• [Work order] In the listing below, a line holding "Given: Select Continuar sem importar option" and a line holding "This screenshot has height=295, width=534." mark the range. Retype both exactly, with all lines between them.

• [Entries supplied]
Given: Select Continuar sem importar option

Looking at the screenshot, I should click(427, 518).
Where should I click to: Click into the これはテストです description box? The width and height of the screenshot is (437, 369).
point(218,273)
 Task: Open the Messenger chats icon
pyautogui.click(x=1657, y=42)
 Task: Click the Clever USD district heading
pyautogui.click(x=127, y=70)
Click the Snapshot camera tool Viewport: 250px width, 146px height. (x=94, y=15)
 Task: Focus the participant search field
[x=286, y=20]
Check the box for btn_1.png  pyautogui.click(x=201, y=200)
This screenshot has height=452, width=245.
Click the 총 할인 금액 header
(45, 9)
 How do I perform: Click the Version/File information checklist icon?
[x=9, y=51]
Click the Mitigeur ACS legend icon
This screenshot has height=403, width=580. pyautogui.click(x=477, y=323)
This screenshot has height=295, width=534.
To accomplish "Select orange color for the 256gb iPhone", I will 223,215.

---

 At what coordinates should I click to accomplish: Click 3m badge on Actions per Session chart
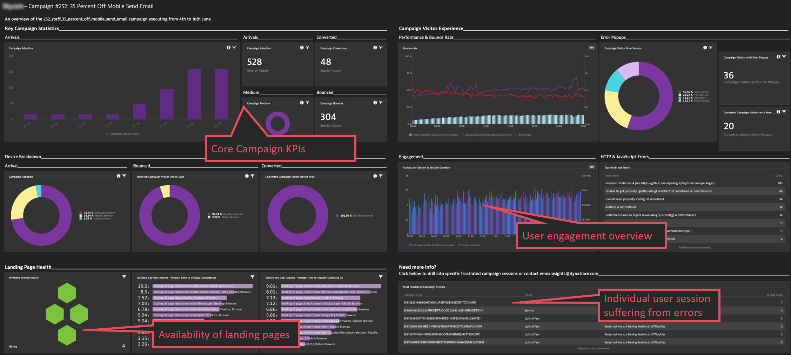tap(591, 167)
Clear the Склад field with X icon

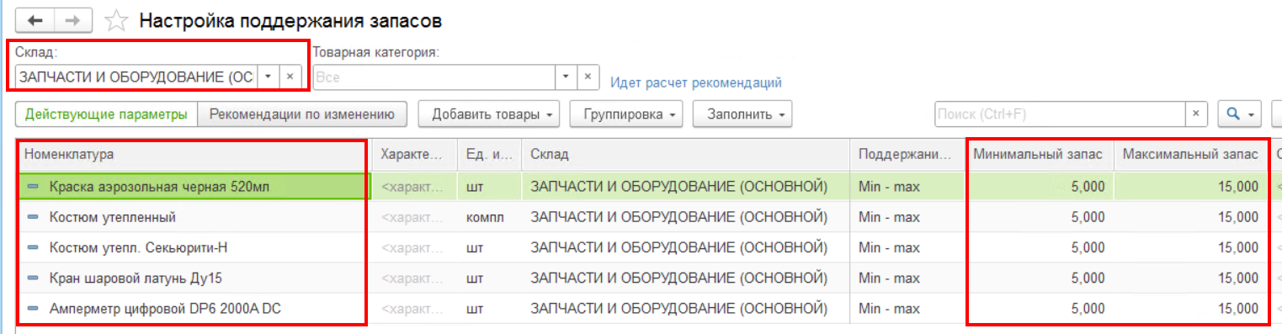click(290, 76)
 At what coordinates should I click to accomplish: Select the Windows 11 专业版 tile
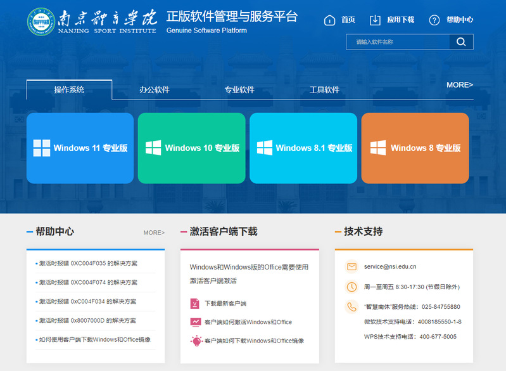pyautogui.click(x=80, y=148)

• [Output for this task]
Given: Select Continuar sem importar option

Looking at the screenshot, I should click(427, 518).
Where should I click to: Click into the これはテストです description box? The width and height of the screenshot is (437, 369).
point(218,273)
 Task: Open the Messenger chats icon
pyautogui.click(x=1657, y=42)
 Task: Click the Clever USD district heading
pyautogui.click(x=127, y=70)
Click the Snapshot camera tool Viewport: 250px width, 146px height. (x=94, y=15)
 Task: Focus the participant search field
[x=286, y=20]
Check the box for btn_1.png  pyautogui.click(x=201, y=200)
This screenshot has height=452, width=245.
Click the 총 할인 금액 header
(45, 9)
 How do I perform: Click the Version/File information checklist icon?
[x=9, y=51]
Click the Mitigeur ACS legend icon
This screenshot has height=403, width=580. pyautogui.click(x=477, y=323)
This screenshot has height=295, width=534.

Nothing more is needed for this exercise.